Events of 2009

Counterterrorism measures in Spain continued to attract international criticism. The UN special rapporteur on human rights while countering terrorism and the Human Rights Committee, in December 2008 and January 2009 respectively, both expressed concerns over broad definitions of terrorism-related offenses and the continued use of incommunicado detention.

Spain extradited ethnic Chechen Murat Gasaev in late December 2008 to Russia on the basis of diplomatic assurances of humane treatment and a fair trial. Gasaev, whose extradition had been sought in connection with an attack on government buildings in Ingushetia in 2004, was released without charge in August, after 10 months in pretrial detention.

In July the European Court of Human Rights upheld, as a legitimate and proportionate interference with freedom of association, a 2003 ban on Basque political parties Batasuna and Herri Batasuna on the grounds they were linked to the ETA. On the same day, the Court ruled against the applicants in two related cases, finding that their inability to stand for election due to links to the banned political parties did not violate their right to freedom of expression.

Cooperation with France led to more ETA members being arrested in 2009, including Jurdan Martitegi Lizaso in April, the fourth military leader to be arrested since May 2008. ETA claimed responsibility for three separate car bomb attacks over the summer that claimed the lives of a police officer and two civil guards, and destroyed a Civil Guard barracks.

In April the Audiencia Nacional acquitted 10 out of 14 men accused of helping some of the alleged perpetrators of the March 11, 2004 Madrid train bombings to flee Spain, finding the case against them insufficient after excluding email correspondence that was intercepted without proper authorization. The other four were convicted and sentenced to prison terms ranging from two to nine years.

Police unions denounced pressure to arrest irregular immigrants on the basis of quotas, and the use of racial and ethnic profiling in identity checks. In a landmark decision in July the Human Rights Committee held Spain responsible for race discrimination in the 1992 identity check of Rosalind Williams, an African-American who became a Spanish citizen in 1969. The decision is the first international ruling that racial or ethnic profiling violates the right to non-discrimination.

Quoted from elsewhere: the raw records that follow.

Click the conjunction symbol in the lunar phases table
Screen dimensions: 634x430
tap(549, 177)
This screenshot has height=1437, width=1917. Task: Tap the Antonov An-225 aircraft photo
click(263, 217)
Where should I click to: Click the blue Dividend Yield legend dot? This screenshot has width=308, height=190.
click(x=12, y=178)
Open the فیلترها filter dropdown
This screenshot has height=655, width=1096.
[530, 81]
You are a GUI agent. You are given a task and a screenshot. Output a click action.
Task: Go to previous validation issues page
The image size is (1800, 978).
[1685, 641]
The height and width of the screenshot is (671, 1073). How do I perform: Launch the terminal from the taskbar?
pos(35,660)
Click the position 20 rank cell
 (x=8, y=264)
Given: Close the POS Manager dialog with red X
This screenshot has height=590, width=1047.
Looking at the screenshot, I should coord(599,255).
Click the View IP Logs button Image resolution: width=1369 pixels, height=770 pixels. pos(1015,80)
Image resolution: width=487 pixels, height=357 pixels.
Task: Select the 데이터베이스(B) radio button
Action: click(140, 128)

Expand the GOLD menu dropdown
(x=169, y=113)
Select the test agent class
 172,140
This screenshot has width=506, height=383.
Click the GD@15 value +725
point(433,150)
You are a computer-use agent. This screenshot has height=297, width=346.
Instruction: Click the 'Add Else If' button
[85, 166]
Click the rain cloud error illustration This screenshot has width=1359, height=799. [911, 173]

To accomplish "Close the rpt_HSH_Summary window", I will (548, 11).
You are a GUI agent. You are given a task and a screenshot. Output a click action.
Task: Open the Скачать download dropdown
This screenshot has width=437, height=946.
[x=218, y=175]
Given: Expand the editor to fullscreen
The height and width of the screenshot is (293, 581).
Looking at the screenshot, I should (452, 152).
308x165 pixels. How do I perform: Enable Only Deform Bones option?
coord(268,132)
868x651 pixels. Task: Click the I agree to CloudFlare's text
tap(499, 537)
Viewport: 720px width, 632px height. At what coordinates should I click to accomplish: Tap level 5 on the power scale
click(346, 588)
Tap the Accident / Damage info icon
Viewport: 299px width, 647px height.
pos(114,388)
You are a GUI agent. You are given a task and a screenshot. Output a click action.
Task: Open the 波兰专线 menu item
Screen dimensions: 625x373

Arrivals by sea were down in the first half of 2009, in part due to increased surveillance and interceptions. Unaccompanied migrant children in the Canary Islands were still housed long-term in substandard accommodation designed as temporary shelter. Spain suspended deportations of unaccompanied children to Morocco in 2008 following numerous court decisions blocking such returns. In September 2009 a court ruled that Spain had to allow back a Moroccan national illegally expelled as a child in 2006.